ヴィオレはメランが答えを出す前に止めた。


「せ、先輩!その子、大英雄ルージュさんを殺して…!!そんな子となんで…!!」


「ち、違う!!ボクは殺してないよ!!」


ロートは弁解しようと力強く言った。


「ふふ…そっかぁ…。先輩はやっぱりこの都市の…、いや、この世界を恨んでるんだぁ…。あの20年前のカエルレウムで起きた事件」


「先輩のご両親が亡くなった事件。誰も止められなかった大量殺人鬼を放っておいてるこの世界を…」


ヴィオレがその話を聞いた途端、顔が鬼の様な形相に変わった。


「あなた、その話を出すって事は覚悟してるの…?」


ロートは怖くなり耳を塞いだ。


「先輩、アタシもう覚悟を決めました。先輩とそのルージュを殺した子を…アタシは殺します!この世界の人々を守るために!!」


『コード0257:吸引手跡(きゅういんしゅせき)』!!


メランは技を繰り出し、鉄パイプにいくつも手の跡をつけた。

すると吸引力は増していき、外れた鉄パイプがいくつもヴィオレとロートの背後が飛んできた。


「伏せてっ!!」


ヴィオレはロートを床に押さえつけ、なんとか飛んできた鉄パイプを避けた。


しかし、いくつも鉄パイプが飛んでいく状態で立ち上がれない。

するとヴィオレはロートに耳元で囁いた。


「先輩!!もうアタシに近づけないですし、何もできないですよね!!もう全部諦めてください!!」


興奮した状態でメランは叫んだ。

すると、また吸引力は弱まり先ほどの手の跡は消えていった。


「まだまだいきますよ!!『コード0257:吸引手跡(きゅういんしゅせき)』!!」


メランの手はまた黒く染まり、次は伏せても避けられないよう、しゃがみ込み奥の下の位置にある鉄パイプを触ろうした瞬間…


「あつっ!?」


鉄パイプは高温の熱を発して、思わず手を離してしまった。

メランがヴィオレとロートに目を向けるとロートの手は鉄パイプに触れていた。


「ふふ…、鉄は熱の伝導が高い。あなたはもう全ての鉄パイプに触れられないわ」


ロートが発する高温はこの廃工場の鉄パイプの一部に発していたが、パイプは繋がっている。

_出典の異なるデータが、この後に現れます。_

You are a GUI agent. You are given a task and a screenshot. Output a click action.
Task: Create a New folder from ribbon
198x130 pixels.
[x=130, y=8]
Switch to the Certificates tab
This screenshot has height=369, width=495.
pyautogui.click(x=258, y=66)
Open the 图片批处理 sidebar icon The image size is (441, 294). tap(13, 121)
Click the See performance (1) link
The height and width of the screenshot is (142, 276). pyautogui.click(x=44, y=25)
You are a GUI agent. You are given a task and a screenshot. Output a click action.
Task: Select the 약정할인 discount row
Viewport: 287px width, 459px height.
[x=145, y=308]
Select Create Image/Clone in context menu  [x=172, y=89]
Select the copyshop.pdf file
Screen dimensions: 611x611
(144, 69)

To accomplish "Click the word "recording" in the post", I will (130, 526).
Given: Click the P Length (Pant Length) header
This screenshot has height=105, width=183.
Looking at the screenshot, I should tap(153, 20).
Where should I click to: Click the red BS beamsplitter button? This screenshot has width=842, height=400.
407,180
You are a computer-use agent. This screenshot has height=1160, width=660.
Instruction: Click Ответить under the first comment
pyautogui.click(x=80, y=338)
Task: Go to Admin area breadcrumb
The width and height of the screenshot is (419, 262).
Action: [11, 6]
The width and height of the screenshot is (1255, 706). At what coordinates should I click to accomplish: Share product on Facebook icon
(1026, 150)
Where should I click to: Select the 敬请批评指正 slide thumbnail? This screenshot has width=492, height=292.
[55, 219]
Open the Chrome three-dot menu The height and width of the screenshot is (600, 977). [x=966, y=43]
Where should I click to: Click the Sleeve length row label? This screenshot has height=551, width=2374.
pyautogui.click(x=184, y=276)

メランの周りはその繋がれた鉄パイプで高温を発していた。


「…先輩、やるじゃないですか…なら次はアタシは…「危ないっ!!」


メランが立ち上がろうとした瞬間、頭上の高温パイプに気が付かず思い切り頭を打った。

そのままメランは気絶し倒れてしまった。


「…本当バカね」


「…う、うん。でもとても優しい人だったよ」


ヴィオレとロートはメランの前に立ち、この戦いが終わった事にホッとした。

ヴィオレは気絶したメランのポケットに一つの紙を入れた。


「…?ヴィオレさん何してるの?」


「こんな後輩だけど、私の大事な人でもあるわ。彼女の生き残れる方法を渡したわ」


そして2人はメランを置いて、廃工場を後にした。